Dose-dependent and reversible activation of c-Met signalling by 5D5
To investigate the modulation pattern of 5D5, in vitro-cultured hiPSC-HLCs (derived from hiPSCs GZF2C6) were subjected to dose escalation and on-off cycle mAb treatment for three independent experiments, respectively (Fig. 2A). The dose escalation experiment of 5D5 treatment (from 0.1 to 2.5 mg/mL) revealed that the pro-proliferation activities and phosphorylation of downstream cascade members, including extracellular signal regulated kinase (ERK), serine/threonine-specific protein kinase encoded by the Akt gene (Akt), signal transducer and activator of transcription 1 (STAT1) and STAT3, were dose dependent (Fig. 2 B, C, D and Supplementary Fig. S2A). The on-off cycle 5D5 treatment experiment revealed that the inductions of the cell proliferation index and phosphorylation of downstream cascade members were only noted during the 5D5-on period and were rapidly reduced during the 5D5-off period (Fig. 2 E, F, G and Supplementary Fig. S2B). These results demonstrated that the enhanced cell proliferation and activation of downstream kinases induced by agonist c-Met mAb are reversible and steerable.

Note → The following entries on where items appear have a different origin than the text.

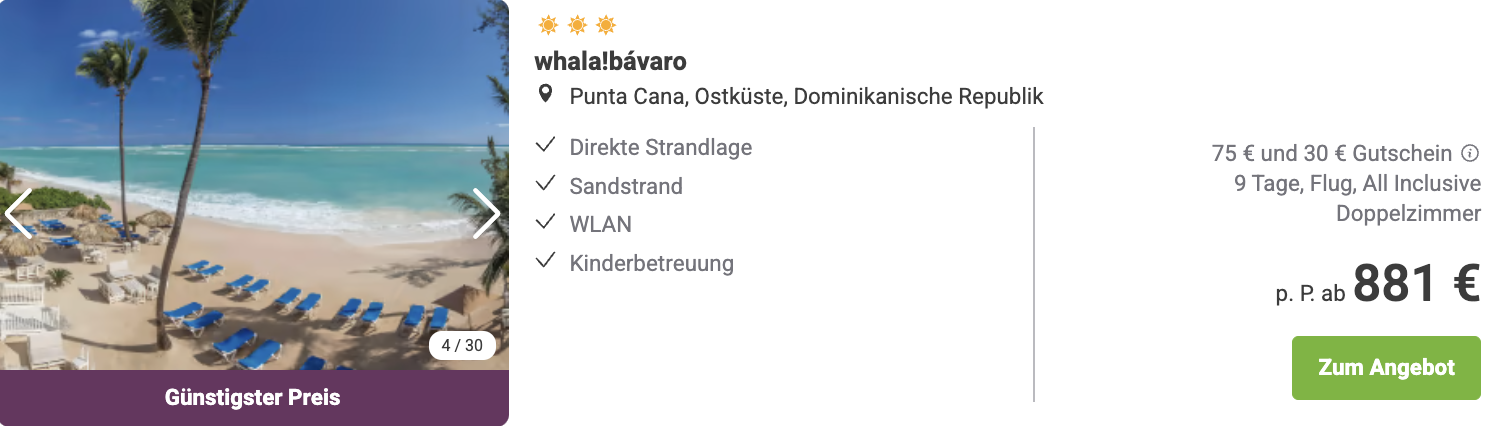Open the whala!bávaro hotel title
Viewport: 1496px width, 426px height.
(611, 61)
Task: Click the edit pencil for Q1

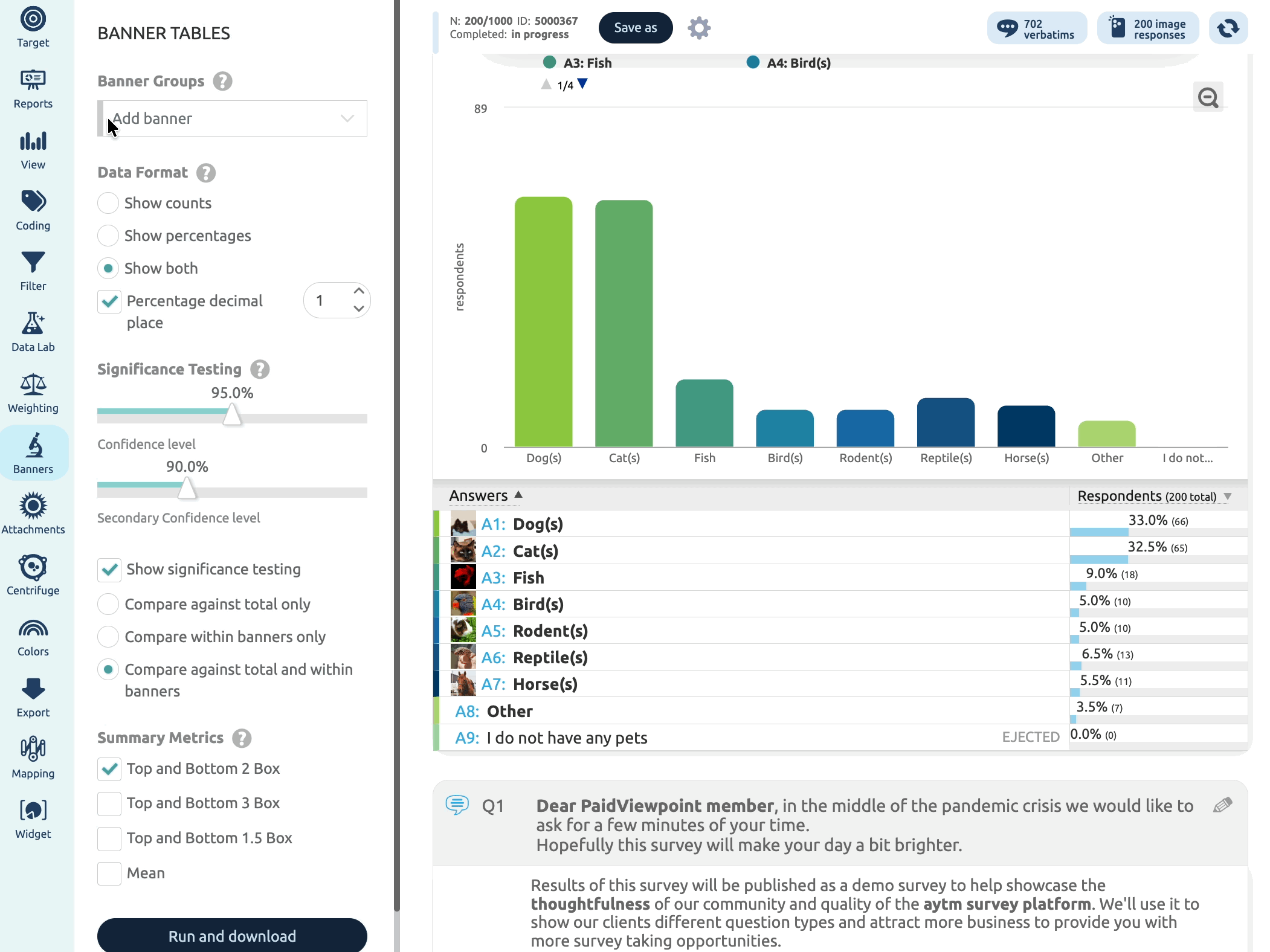Action: click(1222, 805)
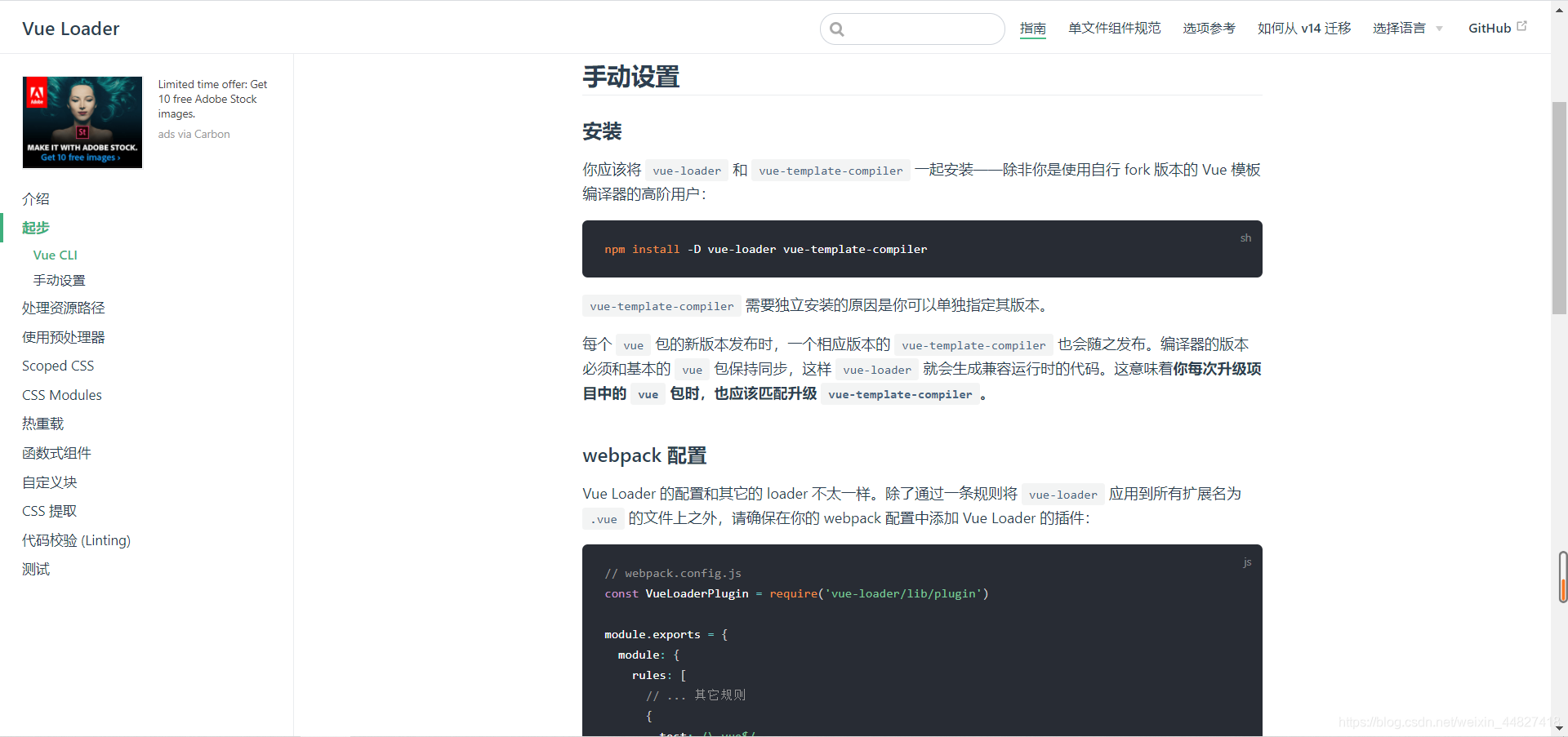The image size is (1568, 737).
Task: Click the Adobe Stock ad thumbnail
Action: [x=82, y=122]
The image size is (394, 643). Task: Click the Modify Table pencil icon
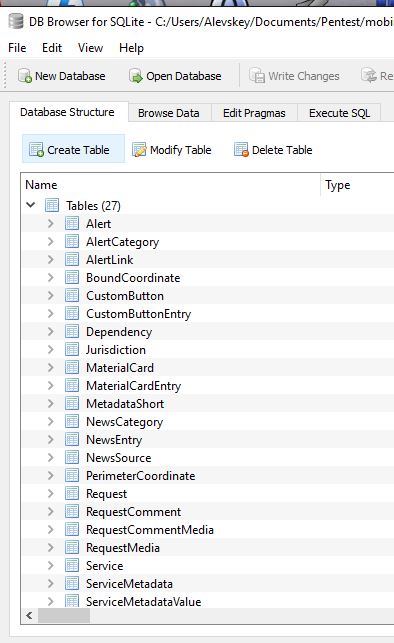[139, 150]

Characterization of the promoting effect of agonist c-Met mAb 5D5 on PHHs and hiPSC-HLCs cultured in vitro. (A) Morphology of PHHs and hiPSC-HLCs cultured in vitro (bar=100 μm). (B) The relative mRNA levels of important human hepatic genes in PHHs and hiPSC-HLCs treated or untreated with 5D5 for two days were measured by qRT-PCR (n=6/group). (C) The hALB and hAAT levels in cell culture supernatants with or without 5D5 treatment were measured by ELISA (n=6/group). (D) Relative cell numbers of PHHs and hiPSC-HLCs with or without 5D5 treatment, as measured by FACS (top, n=6/group), and statistics of Ki67 expressions in different views (bottom, n=6/group). (E) Typical images of IF staining for Ki67 expression in PHHs and hiPSC-HLCs with or without 5D5 treatment (bar=20 μm). (F) Cell proliferation index of PHHs and hiPSC-HLCs cultured in vitro at two days after 5D5 treatment; the untreated cells were set as the control (n=6/group). (*P <0.05, ***P <0.001. NS indicates no significance).(Click on the image to enlarge.)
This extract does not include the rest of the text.